• [Textauszug]:
In Straf- oder Bußgeldverfahren kommt es häufig auf die Täteridentifizierung an. In diesem Zusammenhang ist zunächst von Bedeutung, dass niemand, gegen den ermittelt wird, eine Aussage machen muss. Keiner ist verpflichtet, zu seiner eigenen Verurteilung beizutragen. In der Regel ist es so, dass jede Einlassung zur Tat einen Fehler darstellen kann. Insbesondere wenn man Angaben dazu macht, überhaupt am Tatort gewesen zu sein. Ohne Rücksprache mit Ihrem Verteidiger sollten Sie also niemals Angaben machen. Dies gehört zu Ihren grundlegenden Rechten im Strafverfahren und kann Ihnen auch nicht nachteilig ausgelegt werden.
Was viele nicht wissen
Auch bei Verkehrsordnungswidrigkeiten, wie z.B. Geschwindigkeitsverstößen, ist die Identifizierung des Fahrers als Täter erforderlich, damit es zu einer Verurteilung kommen kann. Viele denken, wenn sie als Fahrzeughalter eines Pkw Post von der Bußgeldstelle bekommen, müssen sie automatisch zahlen. Dies ist falsch. Denn in Deutschland gilt, dass der Täter (nicht: der Halter eines Fahrzeuges) überführt werden muss. Eine Ausnahme hiervon gilt bei Parkverstößen, hier gibt es die sog. Halterhaftung.
Kann die Täteridentifizierung nicht erfolgen?
Wenn also nicht der Täter einer bestimmten Ordnungswidrigkeit ermittelt werden kann, muss der betroffene Halter freigesprochen oder das Verfahren eingestellt werden. Jede Rechtsfolge (Bußgeld, Punkte oder Fahrverbot) unterbleibt dann, auch der Halter kommt unbestraft aus der Sache heraus.

• [Aufgabe 1]:
Beantworte diese Fragen zum Text über die Täteridentifizierung:
(a) Bei welchen Verstößen gilt laut Text die sogenannte Halterhaftung?
(b) Was muss geschehen, wenn der Täter einer Ordnungswidrigkeit nicht ermittelt werden kann?
(c) Ohne Rücksprache mit wem sollte man laut Text niemals Angaben machen?
• [Aufgabe 2]: Schreibe aus dem Text über die Täteridentifizierung den Abschnitt ab, der mit den Worten „Was viele nicht“ beginnt und mit „die sog. Halterhaftung.“ endet. Ersetze darin „Bußgeldstelle“ durch „Verwaltungsbehörde“.
• [Aufgabe 3]: Führe den Text über die Täteridentifizierung bitte nach seinem letzten Satz fort.

• [Bereitgestellte Angaben]:
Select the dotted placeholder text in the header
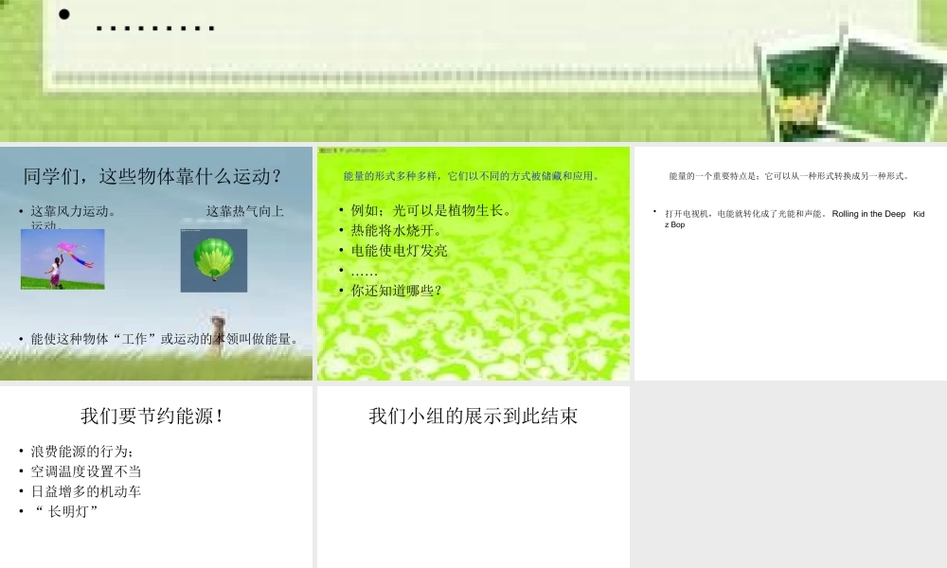947x568 pixels. point(154,27)
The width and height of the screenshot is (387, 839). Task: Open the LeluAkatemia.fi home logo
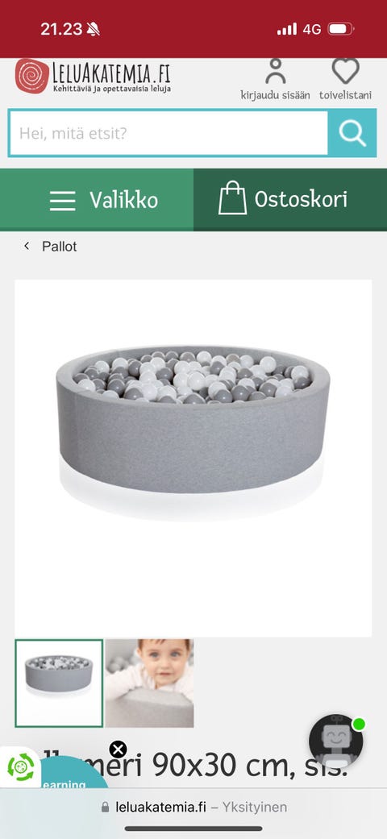pyautogui.click(x=93, y=77)
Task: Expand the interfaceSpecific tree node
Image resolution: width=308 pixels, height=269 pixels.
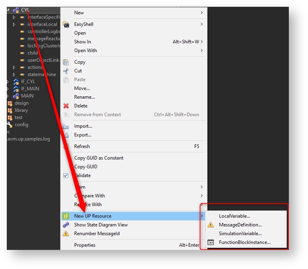Action: 14,17
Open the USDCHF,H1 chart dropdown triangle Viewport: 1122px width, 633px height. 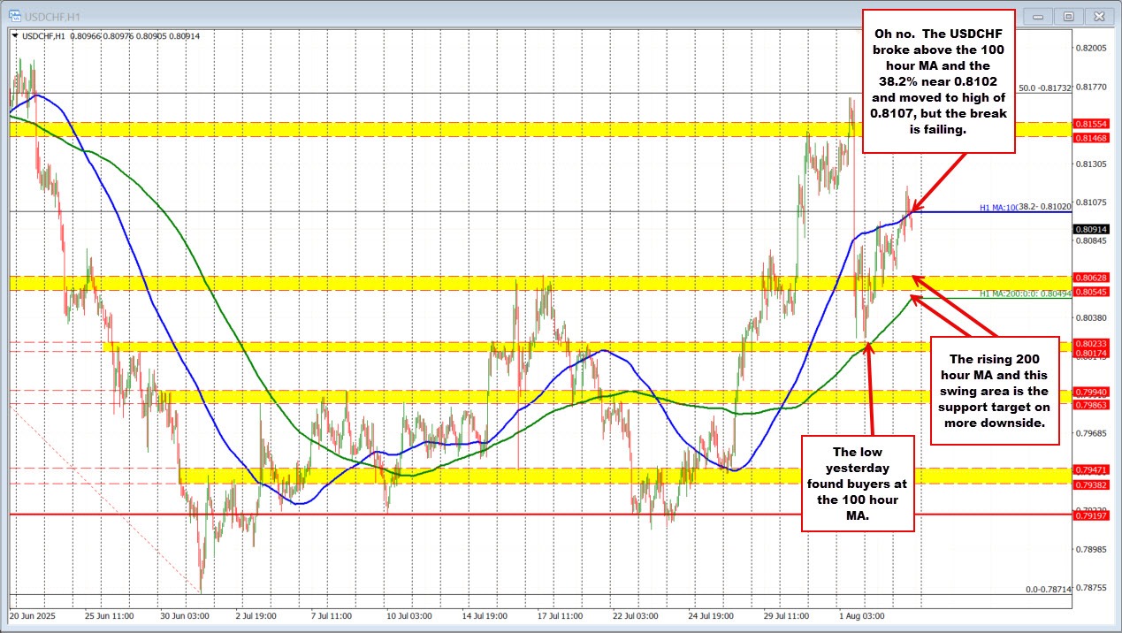pyautogui.click(x=13, y=35)
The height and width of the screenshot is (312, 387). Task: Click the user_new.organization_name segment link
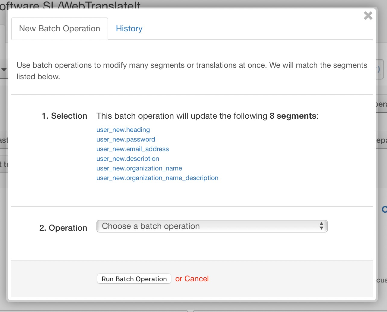pyautogui.click(x=139, y=168)
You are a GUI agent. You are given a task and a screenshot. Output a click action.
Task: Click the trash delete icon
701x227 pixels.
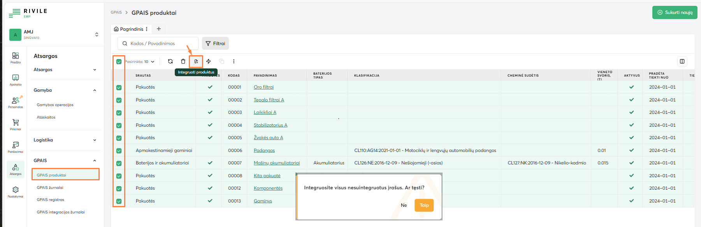coord(183,61)
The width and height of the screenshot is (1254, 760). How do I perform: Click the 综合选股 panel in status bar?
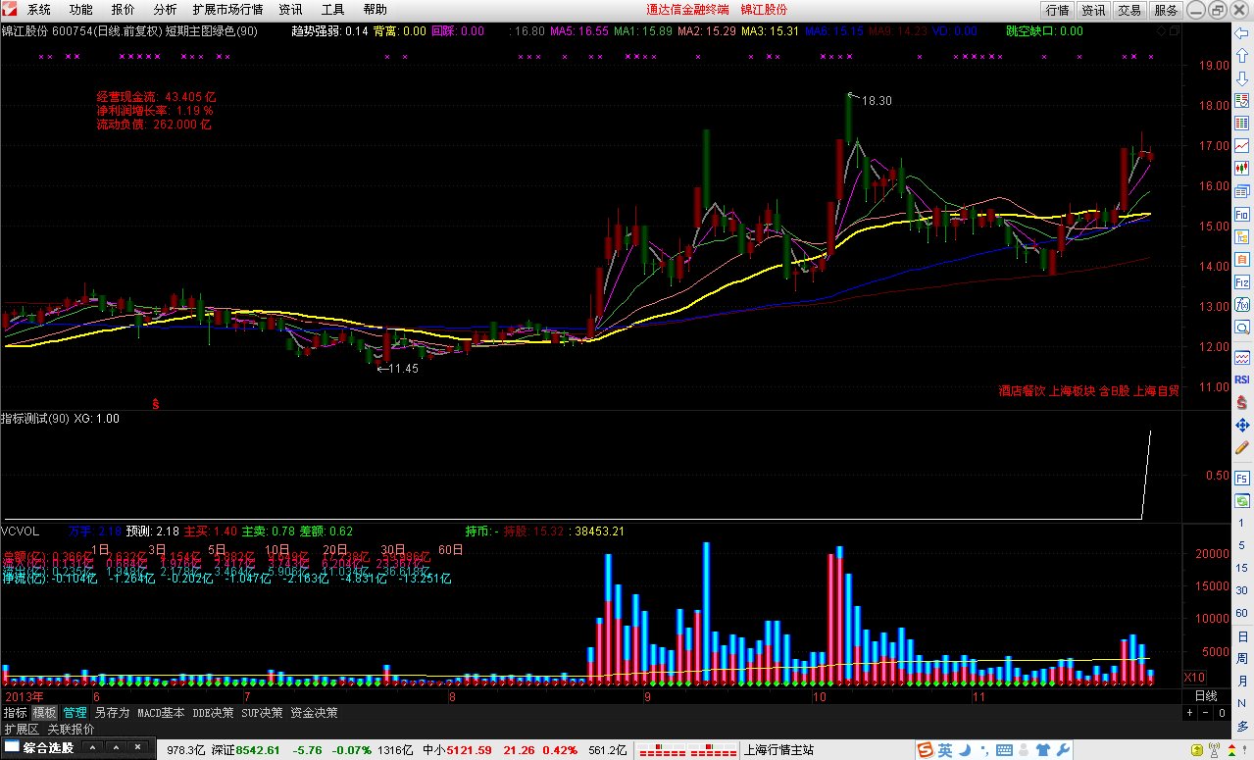point(77,750)
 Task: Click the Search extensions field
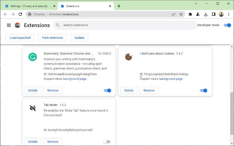[x=127, y=25]
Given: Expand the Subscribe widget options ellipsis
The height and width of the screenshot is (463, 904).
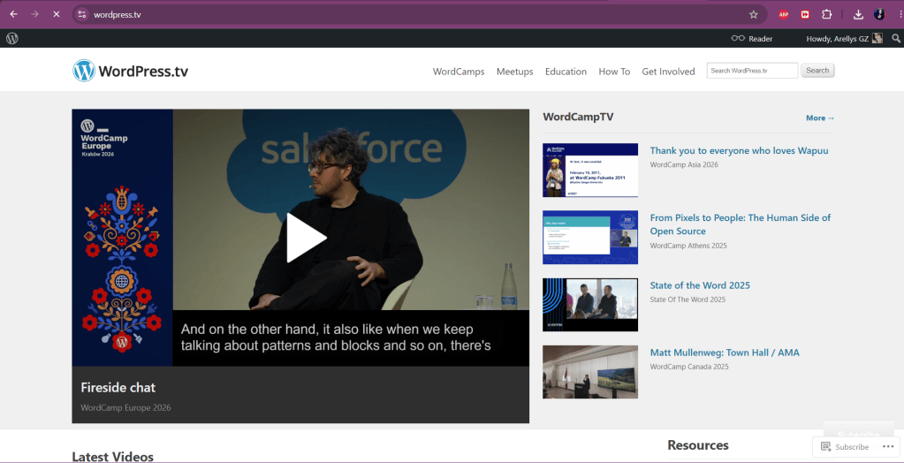Looking at the screenshot, I should pos(887,446).
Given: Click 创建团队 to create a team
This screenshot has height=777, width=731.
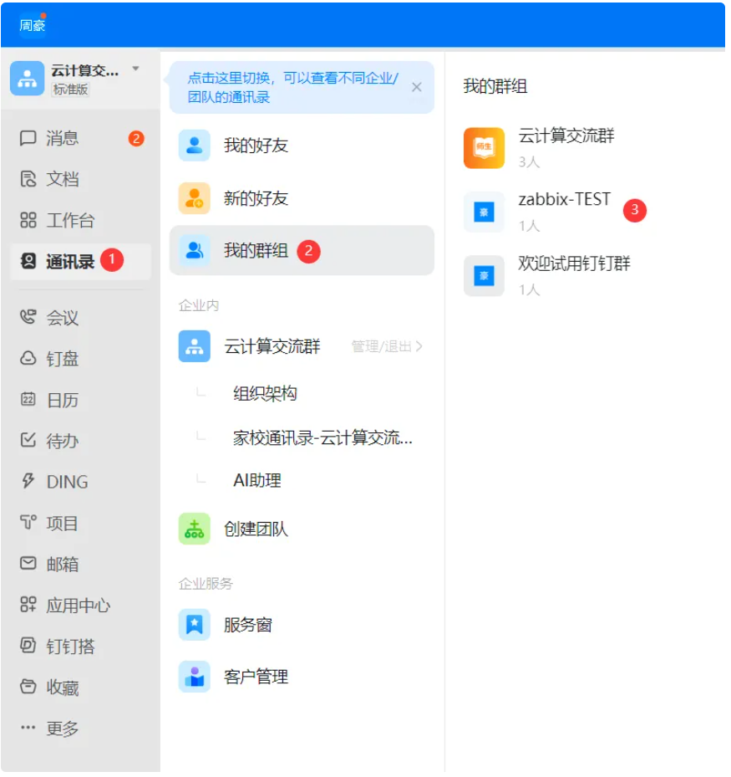Looking at the screenshot, I should 256,529.
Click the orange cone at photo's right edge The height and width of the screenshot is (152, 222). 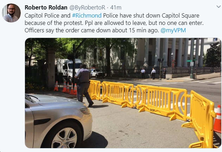217,119
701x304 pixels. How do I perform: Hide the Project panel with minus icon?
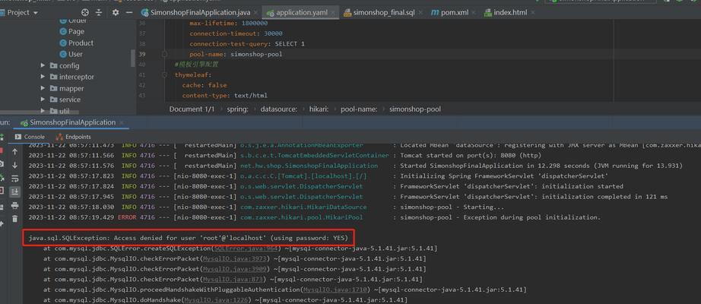[x=129, y=12]
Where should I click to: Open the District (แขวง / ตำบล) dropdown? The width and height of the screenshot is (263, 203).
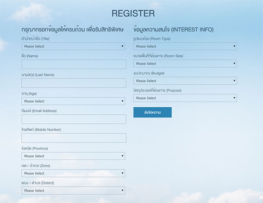(x=73, y=191)
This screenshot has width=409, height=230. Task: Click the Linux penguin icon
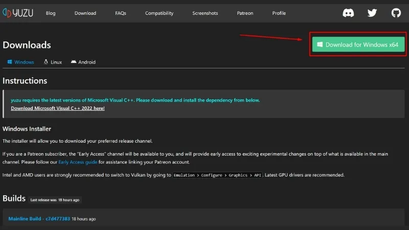pyautogui.click(x=46, y=62)
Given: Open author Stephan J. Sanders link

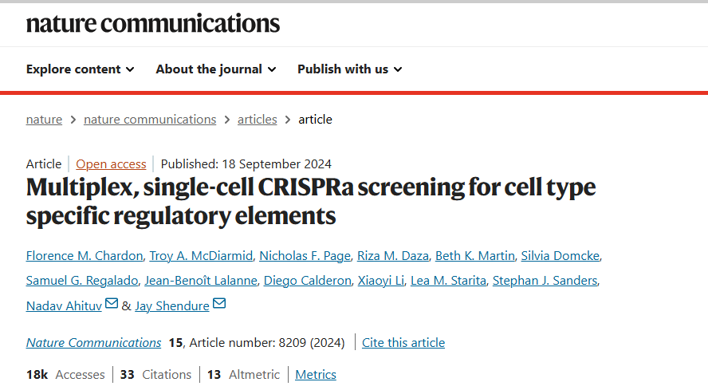Looking at the screenshot, I should [546, 280].
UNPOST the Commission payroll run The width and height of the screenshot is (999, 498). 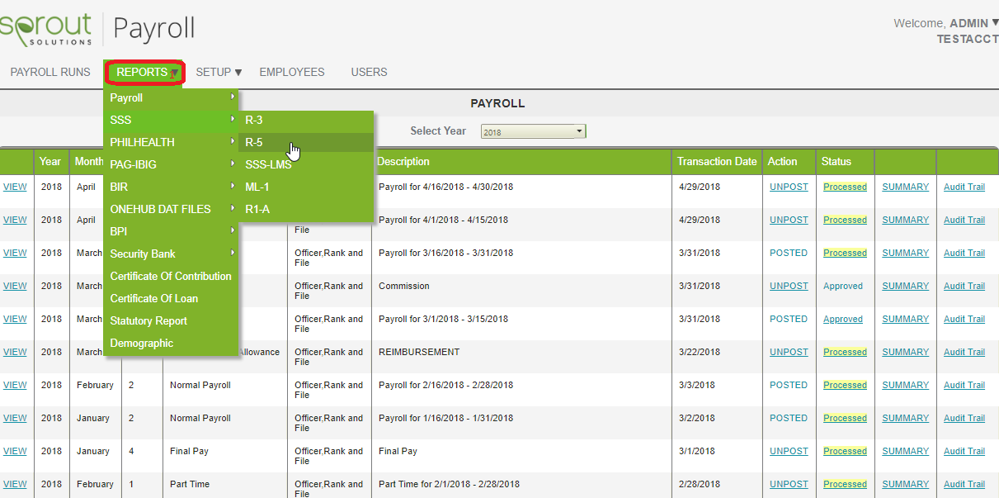(789, 286)
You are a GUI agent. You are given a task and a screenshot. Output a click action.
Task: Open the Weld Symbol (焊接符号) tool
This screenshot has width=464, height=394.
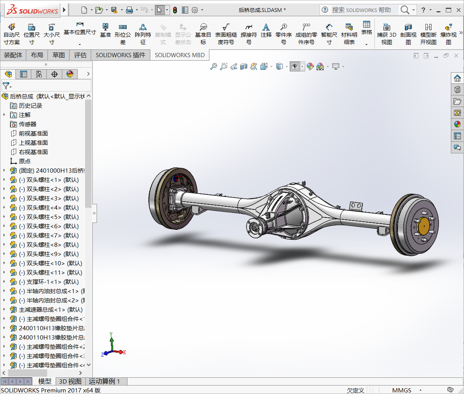pos(248,34)
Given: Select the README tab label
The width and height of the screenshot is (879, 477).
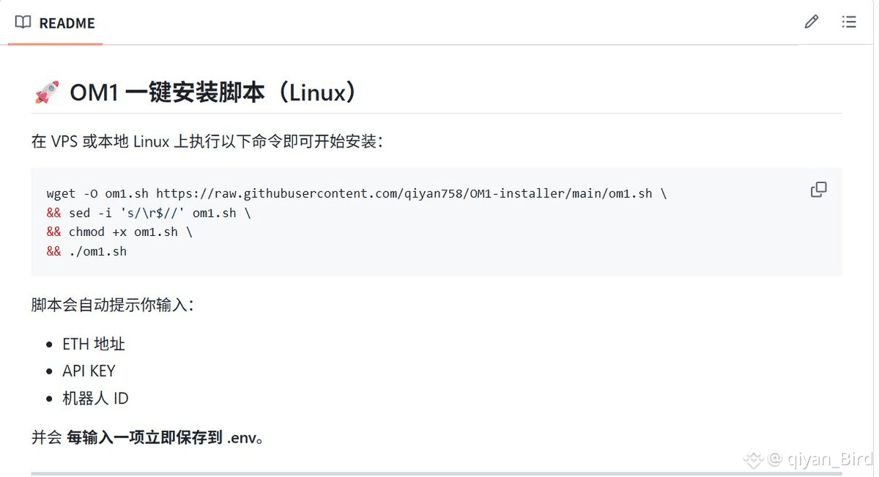Looking at the screenshot, I should tap(67, 23).
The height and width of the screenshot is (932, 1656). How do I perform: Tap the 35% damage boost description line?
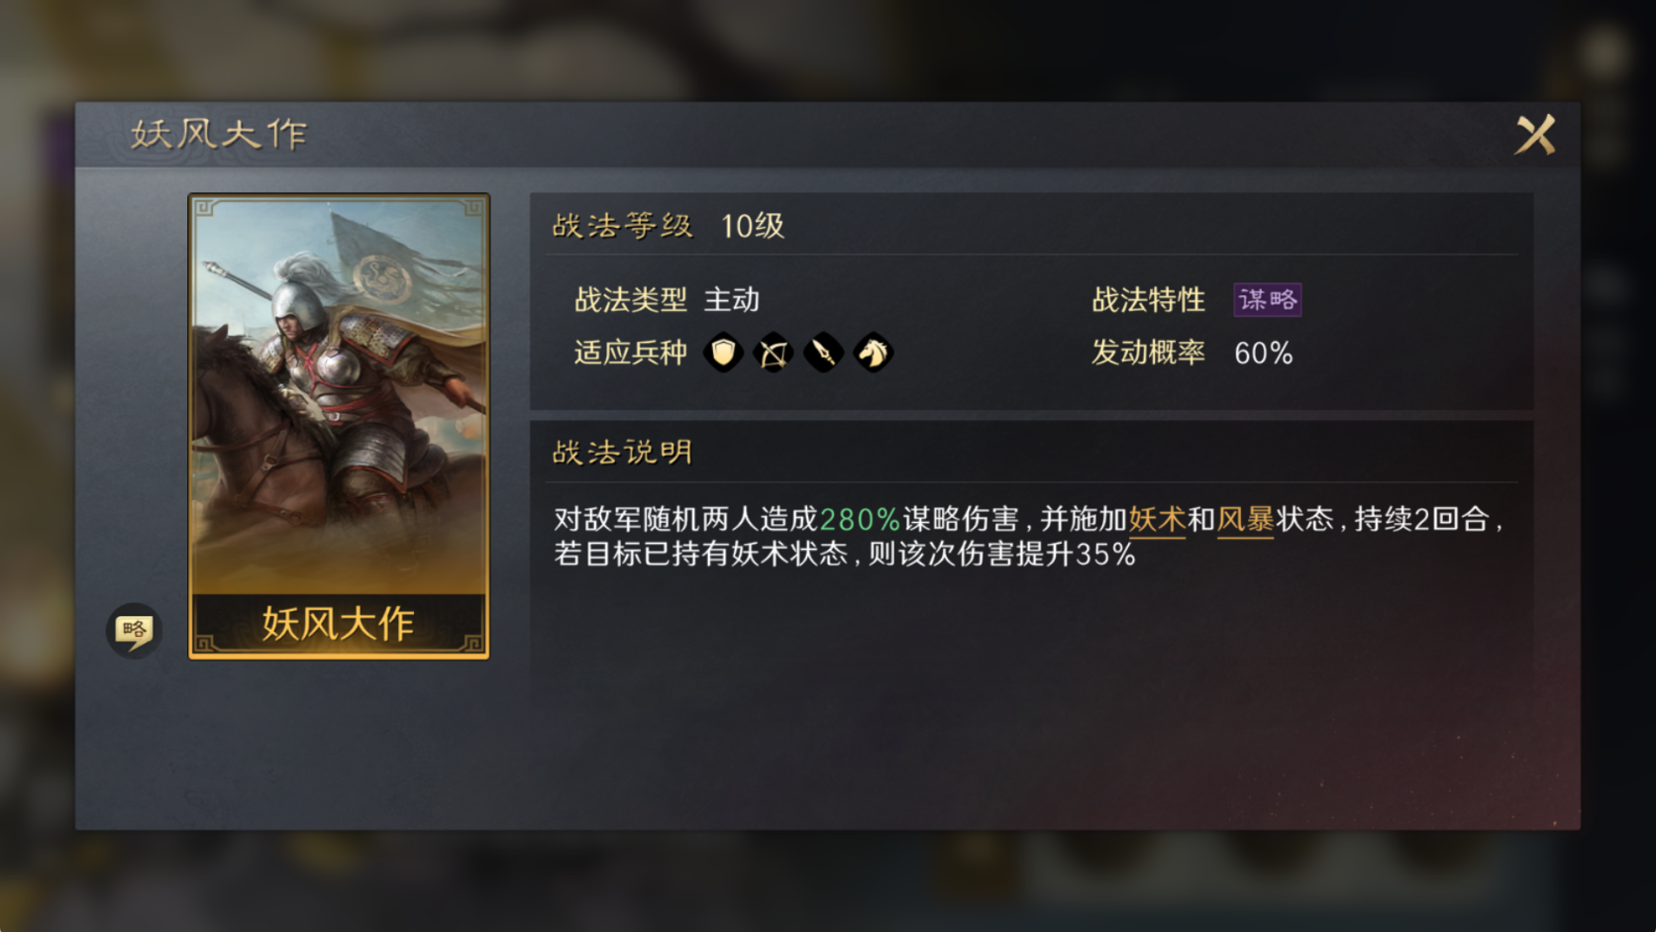845,554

• [Ergebnis 1]:
(a) Bei Parkverstößen.
(b) Der betroffene Halter muss freigesprochen oder das Verfahren eingestellt werden.
(c) Ohne Rücksprache mit dem eigenen Verteidiger.

• [Ergebnis 2]:
Was viele nicht wissen
Auch bei Verkehrsordnungswidrigkeiten, wie z.B. Geschwindigkeitsverstößen, ist die Identifizierung des Fahrers als Täter erforderlich, damit es zu einer Verurteilung kommen kann. Viele denken, wenn sie als Fahrzeughalter eines Pkw Post von der Verwaltungsbehörde bekommen, müssen sie automatisch zahlen. Dies ist falsch. Denn in Deutschland gilt, dass der Täter (nicht: der Halter eines Fahrzeuges) überführt werden muss. Eine Ausnahme hiervon gilt bei Parkverstößen, hier gibt es die sog. Halterhaftung.

• [Ergebnis 3]:
Maßgeblich ist also, wie die Identifizierung des Fahrers erfolgen muss.
Wenn bei einem Geschwindigkeitsverstoß der Betroffene angehalten wird und seine Personalien aufgenommen werden, ist dies unproblematisch (die Frage der Verwertbarkeit der Messung steht auf einem anderen Blatt). Häufig werden aber lediglich Fotos gefertigt und sind dann als Beweismittel in der Verfahrensakte. Für diesen Fall hat das OLG Koblenz in seinem Beschluss vom 21.9.2012 (A.Z.: 2 SsBs 54712) klargestellt: Für eine rechtsfeste Identifizierung müssen die Urteilsgründe so gefasst sein, dass das Rechtsbeschwerdegericht prüfen kann, ob das Beweisfoto für die Täterindentifizierung überhaupt geeignet ist. Hierbei ist die bloße Mitteilung, das Lichtbild sei in Augenschein genommen worden, nicht ausreichend. Vielmehr muss eine prozessordnungsgemäße Verweisung i.S.v. § 267 I S.3 StPO erfolgen. Dies bedeutet zum einen, dass die Urteilsfeststellungen Ausführungen zur Bildqualität enthalten müssen. Zum anderen müssen die abgebildete Person oder mehrere charakteristische Identifizierungsmerkmale so präzise beschrieben werden, dass dem Rechtsbeschwerdegericht anhand der Beschreibung in gleicher Weise wie bei der Betrachtung des Fotos die Prüfung ermöglicht wurde, ob dieses zur Identifizierung generell geeignet ist. Diese Formulierung ist gar nicht so einfach. Wenn dies nicht beachtet wird, muss das Urteil aufgehoben werden.